__Document text__

▼

Several days after the robbery, defendant Kendal Taylor gave Brenda Wade an 18-carat gold ring, which contained a large cultured pearl. The ring was intended to be a gift to Wade's daughter. Wade later turned the ring over to the Federal Bureau of Investigation (FBI) and the ring was produced at trial where it was identified as a "one of a kind" item of jewelry that was among those stolen in the Brinks heist.

7

On June 1, 1990, when searching the area, the police recovered the abandoned Dodge van from the place in which it had become stuck. When found, the van was in a ditch and had a piece of electrical cable tied to the front suspension. Apparently, the cable had snapped during an attempt to pull the van from the ditch. Four latent fingerprints and four latent palm prints, belonging to Kendal Taylor, were lifted from the van. Taylor's left palm print was also discovered by investigators on the Brinks armored car. The van, which was identified at trial by one of the Brinks guards as the vehicle used by the robbers, was registered to Benny Baldwin, Kevin Baldwin's father. Kevin Baldwin was known to have possession of the keys several days before the robbery and, on June 1, 1990, two days after the robbery, the van was reported stolen. In the search around the immobilized get-away van, federal agents also found, lying some distance apart, matching size 10 tennis shoes. The FBI made plaster casts of the shoe imprints found in the vicinity of the van.

8

The FBI came to suspect that the robbery was committed by members of a gang from the area of 5th and "O" Streets in Northwest Washington, D.C., an area in which all of the defendants reside. One of the guards who had been struck on the head by the robbers, identified Albert Larry Weaver, Jr., as the robber who hit him, after observing several photo arrays consisting of six pictures each. The other guard identified Rudolf Williams as the robber who took his weapon.

9

On August 7, 1990, a federal grand jury issued a three count indictment charging Baldwin, Taylor, Weaver, and Williams with conspiring to commit robbery, robbery, and use of a handgun in the commission of a robbery. The defendants were tried together, beginning on September 25, 1991. As part of their defenses, Weaver, Baldwin and Taylor each produced at least one alibi witness. After a four day trial by jury, Baldwin and Taylor were convicted on all three counts. Weaver was convicted only on the conspiracy count, the jury being deadlocked on the other two. The jury was deadlocked on all three counts as to Williams, who is, therefore, not a party to this appeal.

▲

__Source material__
▼

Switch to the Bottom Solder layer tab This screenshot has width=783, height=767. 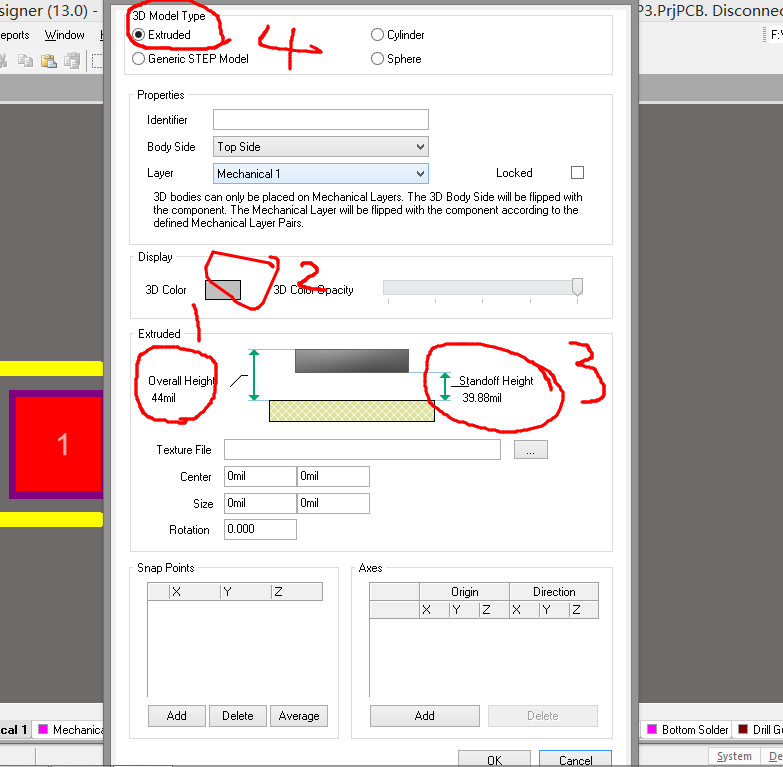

▲

__Exercise requirements__
(1) In the Brinks robbery excerpt, what size were the matching tennis shoes that federal agents found near the getaway van?
(2) Can you sum up the Brinks robbery excerpt in two sentences?
(3) Pick up the Brinks robbery excerpt after its last sentence and carry it on from there.

__Results of the tasks__
(1) Size 10.

(2) Evidence tied Kendal Taylor to the Brinks heist: he gave away a one-of-a-kind stolen ring, and his prints were lifted from the abandoned getaway van, which was registered to Kevin Baldwin's father, and from the armored car. Baldwin, Taylor, Weaver, and Williams were indicted and tried together; a jury convicted Baldwin and Taylor on all three counts and Weaver only on conspiracy, and it deadlocked on every count as to Williams.

(3)
II

10

As their first basis for appeal, all three defendants argue they were denied their right to a trial by an impartial jury. The complaint of error is based upon a note sent to the district court by a member of the jury during deliberations on September 28, 1991, stating:

11

Your Honor, please provide me with a copy of the information which was given the defense attorneys. Terry Tipple and Laura Connor, fellow jurors, told me that they had seen the defendants reading private information about the jurors from the list furnished to the defense attorneys. They feel intimidated by the defendants possession of this information.

Respectfully, Aurelia S. Howatt

12

The defendants moved for a mistrial and the court denied the motion. The court also decided not to conduct an individual voir dire examination of each member of the jury.

13

Instead, the district court explained to the jury, as a whole, the nature of the jury list and, further, that the list would be put under seal so that none of the defendants could continue to look at it. The court told the jurors:

14

There is no reason, absolutely none, for any of you to fear any intimidation on anybody's part from any source. I've been here for eight years, we have never had a problem during the whole time I've been here with that situation.

15

The court then gave another instruction regarding the jury's duty to decide the case based on the evidence and in accordance with the instructions it had received. The instruction concluded:

16

If you feel intimidated, let me know that you do feel intimidated, and I will take care of that, but there isn't absolutely any reason for any juror to have any fear in this case.... If you can decide the case taking out any question you may feel of any personal intimidation, please decide the case. If you have any problem with intimidation, then let me know.

17

No member of the jury responded and the jury returned its verdict the same day.

18

While it is true that the Sixth Amendment provides to each criminal defendant a right to a trial by an impartial jury, Reynolds v. United States, 98 U.S. (8 Otto.) 145, 154 (1879), it is also well established that "[a] trial court's findings of juror impartiality may 'be overturned only for manifest error.' " Mu'min v. Virginia, 111 S.Ct. 1899, 1907 (1991) (quoting Patton v. Yount, 467 U.S. 1025, 1031 (1984)). Furthermore, "the decision to conduct further voir dire, or to strike [potentially impartial jurors] from the panel rests with the sound discretion of the trial court." United States v. Grandison, 783 F.2d 1152, 1155 (4th Cir.), cert. denied, 479 U.S. 845 (1986).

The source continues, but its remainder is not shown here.